I'm probably being a bit dim here but ...
what is the market for a do-it-all model?
It's hugely overspec'd for an alarm clock. There's a large (possibly 100%) overlap between DAB and internet-accessible radio stations so having both in one device seems pointless. Is it for people who take regular naps in the kitchen and have only got around to ripping half their CDs yet?
I mean ... it's Roberts so it is quite pretty and it probably sounds nice but ... what is it actually _for_?
That's the sound of Roberts running off the end of the dock ... and missing the boat.
£350 for an iPod dock that acts as an internet radio / streamer? Why not just buy an iPod dock, the excellent Tune-In app and save save yourself a couple of hundred quid in the process?
If this device was £99 - £120 (which it should be) then I'd be clicking 'buy' now but £350 would (almost) but me an iPad which would be far more usefull or a decent laptop and speakers. I'd really like a unit like this for my kitchen but not at this price.
It's a little disappointing the Roberts name on otherwise anonymous consumer kit like this. It should be covered in wood and leather, maybe even a little carpet, not chasing the shiny-shiny iPod design zeitgeist.
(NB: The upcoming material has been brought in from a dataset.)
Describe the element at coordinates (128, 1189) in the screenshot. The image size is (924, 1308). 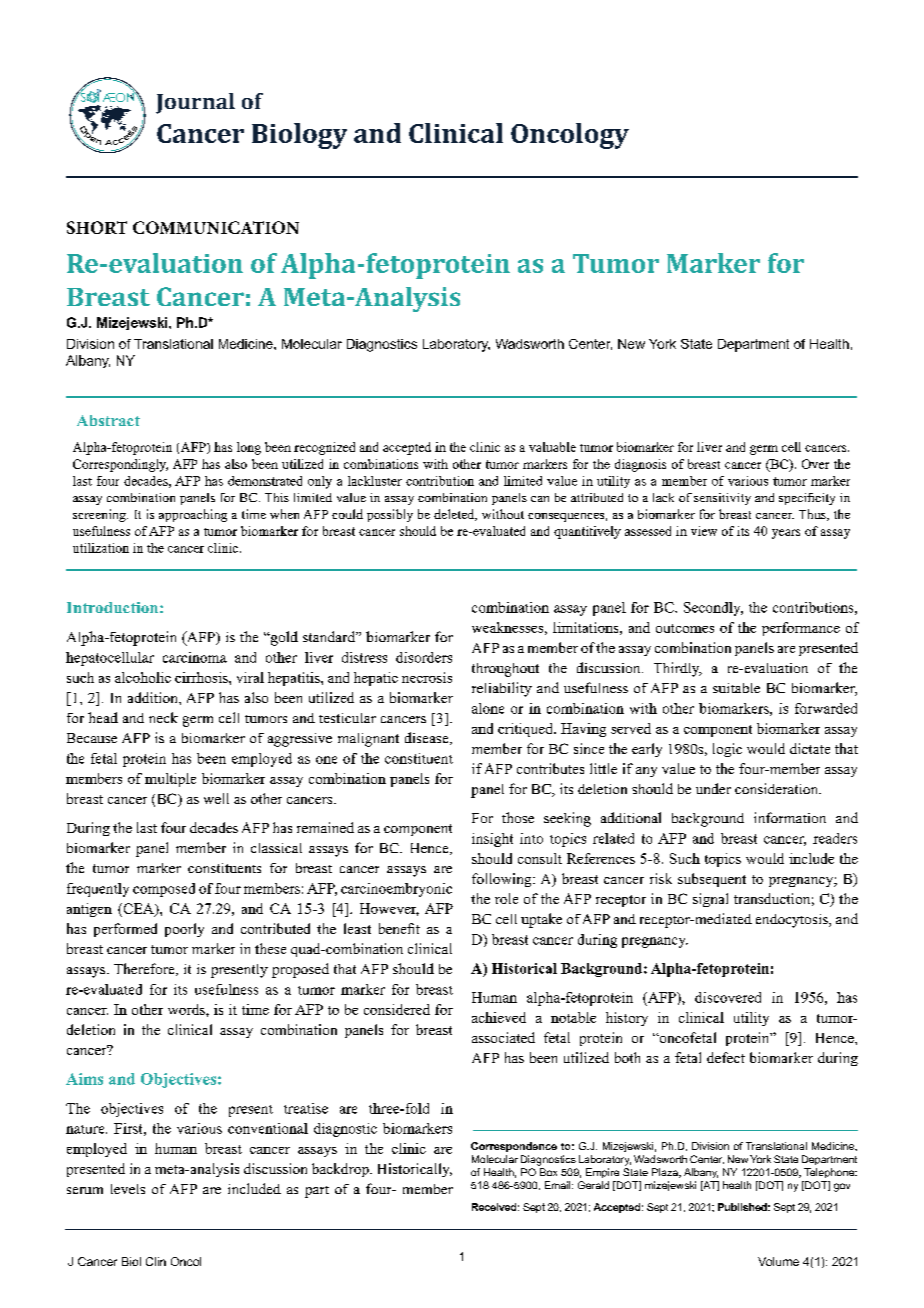
I see `levels` at that location.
Generally, I am unsure about streaming. So you have 1 copy of your music that you can play in 3 different places in your home. Instead, I keep 3 copies of the actual music on separate players. All right, keeping them in sync adds a complication, but would setting up a streaming infrastructure and keeping a central storage unit switched on all the time. And with multiple copies, you can take one jogging or in the car.
Living with it is a different matter
I've used Roberts kit for years and there's always problems. The predecessor unit I have in the bedroom is quirky to say the least.
The touch front panel doesn't work; one needs to use the remote to control it. The screen is too bright but when dimmed to minimum can't be read in the dark as there's insufficient contrast. Blue is the wrong colour; red would be better at night. The snooze control works on all functions; adjust the volume and it switches off. The remote control's UI is unintuitive and needs to be learned. IPhones interfere with loud clicks & bangs. The radio alarm doesn't specify the channel; go to sleep listening to Radio3 and go through the channel changing rigmarole (snooze, etc.) to change to Radio4 in the morning. It's a bit unreliable and needs occasional rebooting (disconnecting) to reset.
In short lots of niggles.
On the good side, it's a brilliant high quality sound that belies it's size. Much much much better than anything else on the market. It looks great. It's solidly built. The functionality is great.
Would I buy another? Without hesitation as he positives far outweigh the negatives. But it still doesn't excuse the considerable annoyances.